C4 lays off 30% of staff in aftermath of BRD9 degrader discontinuation

C4 lays off 30% of staff in aftermath of BRD9 degrader discontinuation

Two months after C4 Therapeutics discontinued one of its cancer assets, the small molecule medicines biotech has revealed that this narrowing of focus will come at the cost of a 30% reduction in headcount.

C4 announced on Nov. 1 that it was halting work on an oral BRD9 degrader called CFT8634 in synovial sarcoma and SMARCB-1 null tumors after the high levels of BRD9 degradation identified in a phase 1/2 trial didn’t result in sufficient efficacy for heavily pre-treated patients receiving CFT8634 by itself.

Instead, the Massachusetts-based biotech said at the time that it would prioritize its two other candidates in phase 1/2 trials. The company’s lead candidate, dubbed CFT7455, is an IKZF1/3 degrader being studied in combination with corticosteroid dexamethasone for patients with relapsed or refractory multiple myeloma (R/R MM), as well as a monotherapy for patients with advanced non-Hodgkin’s lymphoma.

The other asset being prioritized is CFT1946, a BRAF V600 degrader taking aim at solid tumors including non-small cell lung cancer (NSCLC), colorectal cancer and melanoma. The asset is currently being evaluated in a dose escalation phase 1/2 trial to treat solid tumors with BRAF V600 mutations.

The company confirmed in a post-market release yesterday that it would also continue to support the phase 1 development of CFT8919—an oral degrader designed to treat EGFR L858R mutations present in patients with NSCLC—by its China-based partner Betta Pharmaceuticals, as well as “delivering on three discovery collaborations and progressing a streamlined internal discovery effort.”

In the release, C4 explained that restructuring its operations in this way would result in around 30% of its employees being laid off. A total of 45 positions will be impacted, with the changes likely to be completed by the end of the quarter, it added in a related SEC filing.

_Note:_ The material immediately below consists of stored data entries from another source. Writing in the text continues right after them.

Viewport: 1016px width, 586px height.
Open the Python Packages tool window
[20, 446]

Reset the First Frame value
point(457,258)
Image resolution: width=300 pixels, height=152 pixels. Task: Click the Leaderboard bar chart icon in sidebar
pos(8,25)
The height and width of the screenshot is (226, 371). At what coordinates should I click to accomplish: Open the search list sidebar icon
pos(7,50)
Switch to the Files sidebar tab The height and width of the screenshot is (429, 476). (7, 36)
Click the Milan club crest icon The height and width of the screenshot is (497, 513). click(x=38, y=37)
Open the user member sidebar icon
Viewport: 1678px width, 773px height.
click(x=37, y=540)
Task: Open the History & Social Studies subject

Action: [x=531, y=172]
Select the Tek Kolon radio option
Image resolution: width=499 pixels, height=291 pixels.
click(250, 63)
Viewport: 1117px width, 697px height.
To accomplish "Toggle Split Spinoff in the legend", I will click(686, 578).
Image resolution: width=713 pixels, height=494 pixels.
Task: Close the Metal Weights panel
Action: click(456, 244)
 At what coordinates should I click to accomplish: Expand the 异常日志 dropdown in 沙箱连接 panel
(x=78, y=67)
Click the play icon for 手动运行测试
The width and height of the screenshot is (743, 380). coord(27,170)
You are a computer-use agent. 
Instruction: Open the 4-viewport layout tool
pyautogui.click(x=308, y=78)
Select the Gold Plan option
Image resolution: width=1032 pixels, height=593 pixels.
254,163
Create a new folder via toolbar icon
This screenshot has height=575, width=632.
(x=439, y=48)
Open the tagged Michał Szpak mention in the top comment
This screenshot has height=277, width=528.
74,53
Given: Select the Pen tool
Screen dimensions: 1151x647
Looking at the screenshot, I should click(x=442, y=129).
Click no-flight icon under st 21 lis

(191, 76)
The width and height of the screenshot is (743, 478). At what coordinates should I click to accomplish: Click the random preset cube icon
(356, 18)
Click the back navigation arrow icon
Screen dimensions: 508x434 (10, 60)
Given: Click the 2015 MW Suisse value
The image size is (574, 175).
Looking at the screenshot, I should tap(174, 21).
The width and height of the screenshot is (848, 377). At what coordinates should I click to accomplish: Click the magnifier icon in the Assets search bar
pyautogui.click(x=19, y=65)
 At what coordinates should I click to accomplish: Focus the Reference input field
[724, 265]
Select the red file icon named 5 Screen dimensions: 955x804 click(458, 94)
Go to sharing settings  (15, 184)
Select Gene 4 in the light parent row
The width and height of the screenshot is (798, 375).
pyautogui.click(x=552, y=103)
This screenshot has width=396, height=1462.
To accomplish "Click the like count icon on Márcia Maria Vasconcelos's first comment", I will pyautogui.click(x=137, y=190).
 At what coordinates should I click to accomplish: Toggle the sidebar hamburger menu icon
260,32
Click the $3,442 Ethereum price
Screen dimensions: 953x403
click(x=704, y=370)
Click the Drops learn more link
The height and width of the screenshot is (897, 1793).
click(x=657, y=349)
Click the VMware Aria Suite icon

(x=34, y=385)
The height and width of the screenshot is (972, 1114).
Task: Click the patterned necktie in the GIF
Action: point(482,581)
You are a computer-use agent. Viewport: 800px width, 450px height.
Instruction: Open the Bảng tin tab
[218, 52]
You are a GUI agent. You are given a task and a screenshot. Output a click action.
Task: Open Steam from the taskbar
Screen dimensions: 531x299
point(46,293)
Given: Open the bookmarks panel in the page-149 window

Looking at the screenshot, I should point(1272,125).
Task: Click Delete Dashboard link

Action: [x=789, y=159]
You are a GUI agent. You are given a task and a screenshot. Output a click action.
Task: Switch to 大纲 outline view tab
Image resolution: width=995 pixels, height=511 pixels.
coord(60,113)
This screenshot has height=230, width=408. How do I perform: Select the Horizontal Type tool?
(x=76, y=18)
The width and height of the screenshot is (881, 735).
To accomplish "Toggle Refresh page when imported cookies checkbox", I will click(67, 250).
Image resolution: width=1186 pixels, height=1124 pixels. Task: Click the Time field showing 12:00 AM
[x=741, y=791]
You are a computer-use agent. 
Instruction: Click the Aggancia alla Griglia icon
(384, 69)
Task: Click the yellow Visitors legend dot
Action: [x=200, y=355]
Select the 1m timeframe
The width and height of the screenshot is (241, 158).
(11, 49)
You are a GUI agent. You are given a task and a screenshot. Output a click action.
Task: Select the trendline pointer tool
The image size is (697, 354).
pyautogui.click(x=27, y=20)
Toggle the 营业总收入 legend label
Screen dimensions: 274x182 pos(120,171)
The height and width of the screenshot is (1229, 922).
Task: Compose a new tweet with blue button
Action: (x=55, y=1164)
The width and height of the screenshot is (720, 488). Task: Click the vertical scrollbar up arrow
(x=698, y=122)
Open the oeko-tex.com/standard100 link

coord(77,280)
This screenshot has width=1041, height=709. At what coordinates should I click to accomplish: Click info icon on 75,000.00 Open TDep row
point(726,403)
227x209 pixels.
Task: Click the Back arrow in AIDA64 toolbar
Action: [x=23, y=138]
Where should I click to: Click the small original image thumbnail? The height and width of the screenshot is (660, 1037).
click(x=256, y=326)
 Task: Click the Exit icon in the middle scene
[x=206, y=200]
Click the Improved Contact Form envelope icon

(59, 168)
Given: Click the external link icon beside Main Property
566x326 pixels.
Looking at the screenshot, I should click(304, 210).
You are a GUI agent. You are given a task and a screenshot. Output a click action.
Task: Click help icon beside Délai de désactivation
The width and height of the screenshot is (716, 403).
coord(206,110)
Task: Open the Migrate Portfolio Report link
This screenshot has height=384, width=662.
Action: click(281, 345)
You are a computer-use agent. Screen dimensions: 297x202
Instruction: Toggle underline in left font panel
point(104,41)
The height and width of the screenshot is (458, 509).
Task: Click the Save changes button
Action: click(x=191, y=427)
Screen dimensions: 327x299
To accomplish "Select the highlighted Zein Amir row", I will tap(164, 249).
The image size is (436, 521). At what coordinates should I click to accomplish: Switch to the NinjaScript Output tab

The biotech entered the new year with $330 million in cash and equivalents. This had been recently topped up by selling off $72 million in shares, as well as a $10 million upfront payment as part of a degrader-antibody conjugate collaboration with Merck & Co. in December and a $25 million equity investment from a subsidiary of Betta as part of the CFT8919 licensing deal.

Combined with savings from the layoffs and restructured operations, C4 said it now expects its cash runway to extend into 2027.

The decision to restructure the company “was not a decision we made lightly,” CEO Andrew Hirsch said in the Jan. 9 release.

“Our sharpened focus on progressing CFT7455 and CFT1946 to critical clinical milestones, along with advancing targeted protein degradation research through our discovery collaborations with Roche, Biogen and Merck and our internal research efforts, will help C4T deliver breakthrough therapies for patients with cancer and other diseases,” Hirsch added.

“Our strengthened balance sheet, coupled with cost savings from our restructuring, provide sufficient runway to execute through and beyond critical milestones across the portfolio.”

Those milestones include updated data from the ongoing phase 1 dose escalation trial of CFT7455 in R/R MM, which is due in the second half of 2024 along with data from a trial in non-Hodgkin’s lymphomas.

The second half of this year is also likely to see a readout from a phase 1 dose escalation trial of CFT1946 in melanoma, colorectal cancer, non-small cell lung cancer and other cancers with BRAF V600X mutations.